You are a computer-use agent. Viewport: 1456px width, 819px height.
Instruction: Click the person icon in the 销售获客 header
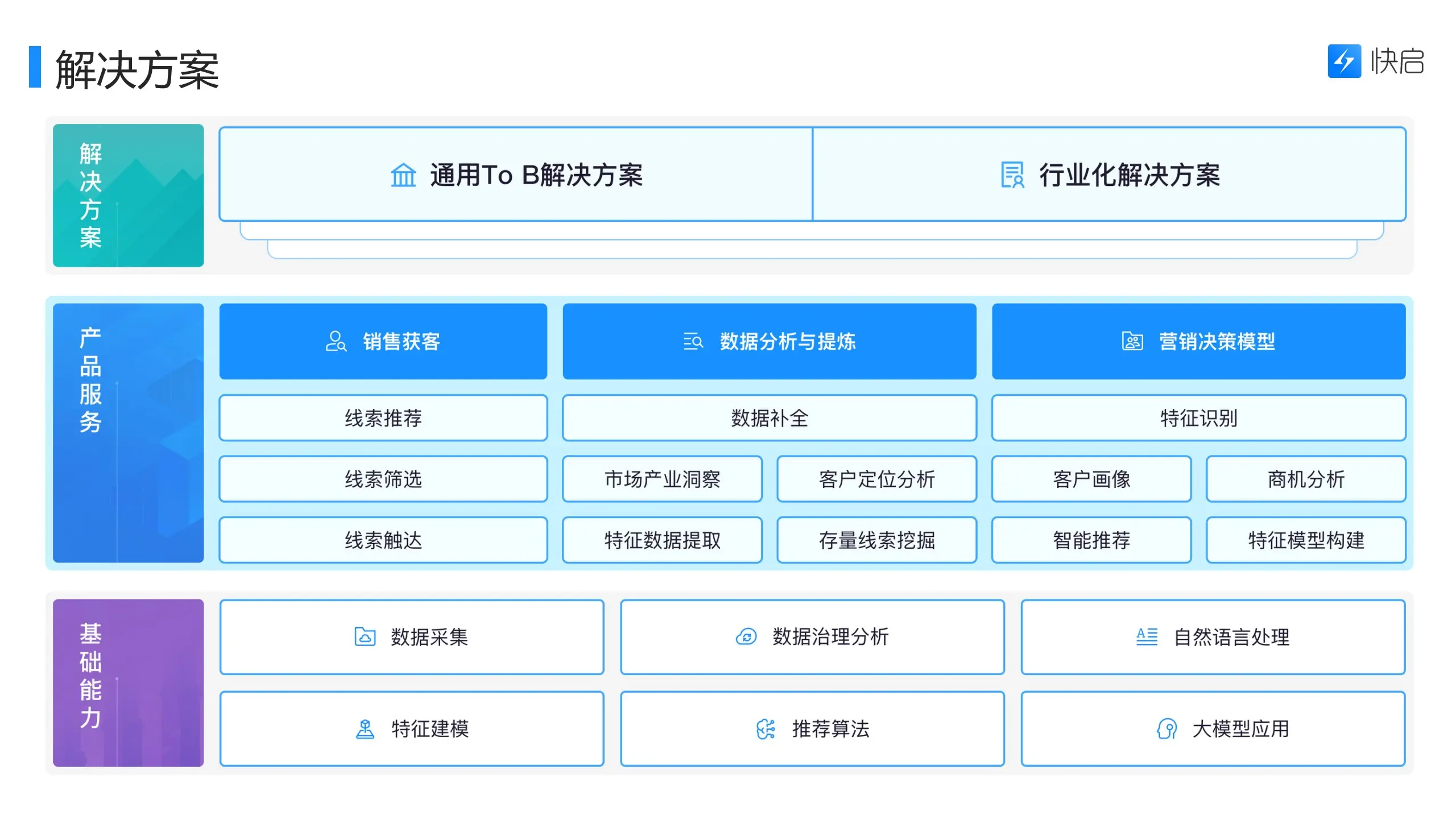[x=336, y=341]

--

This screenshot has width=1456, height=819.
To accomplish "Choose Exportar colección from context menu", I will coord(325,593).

==

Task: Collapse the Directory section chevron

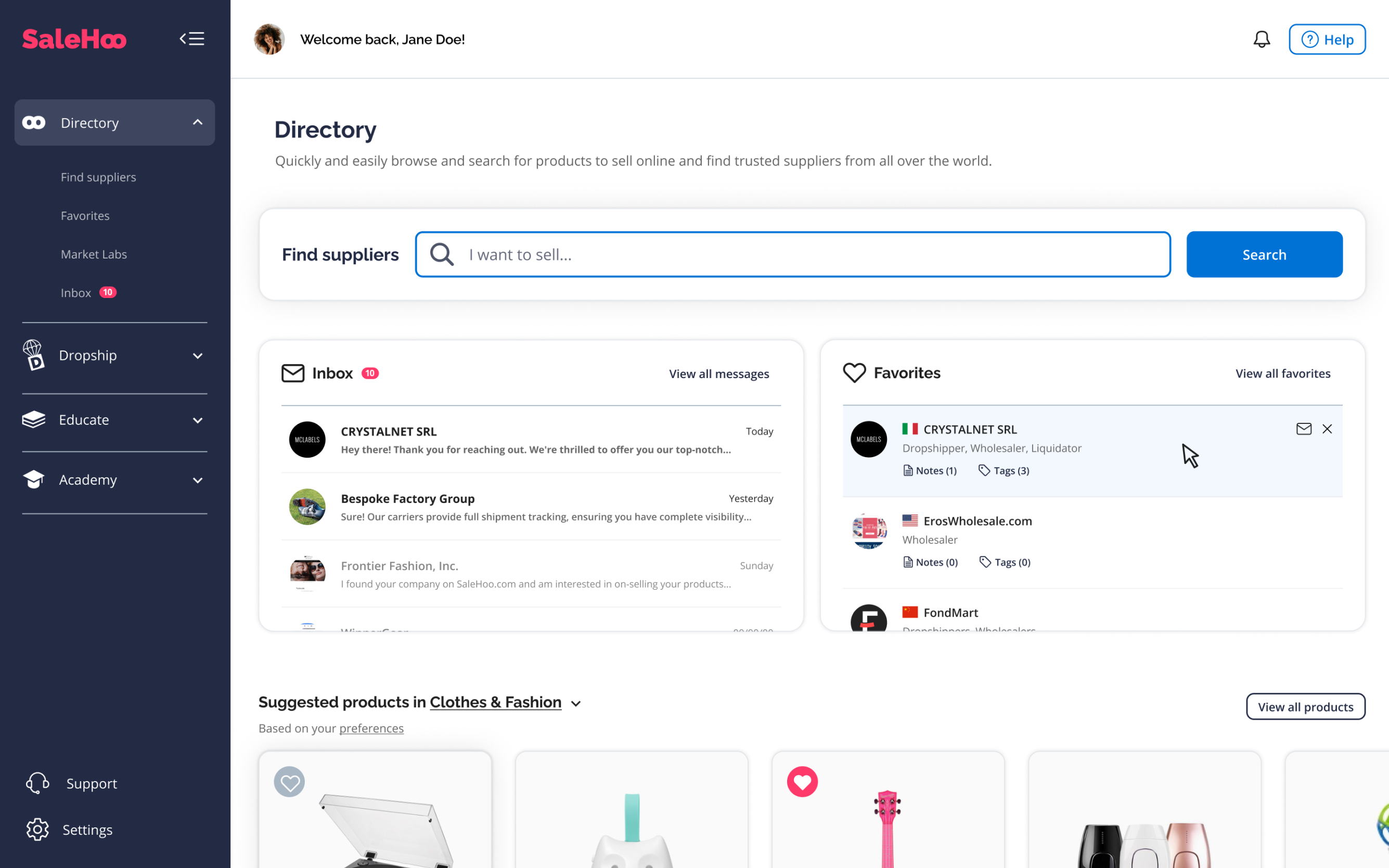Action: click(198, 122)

#### [Work item]
Search the entries for the word "width" and gather every line where it appears.

#### [Finished exercise]
You are a computer-use agent. Viewport: 1456px width, 819px height.
This screenshot has width=1456, height=819.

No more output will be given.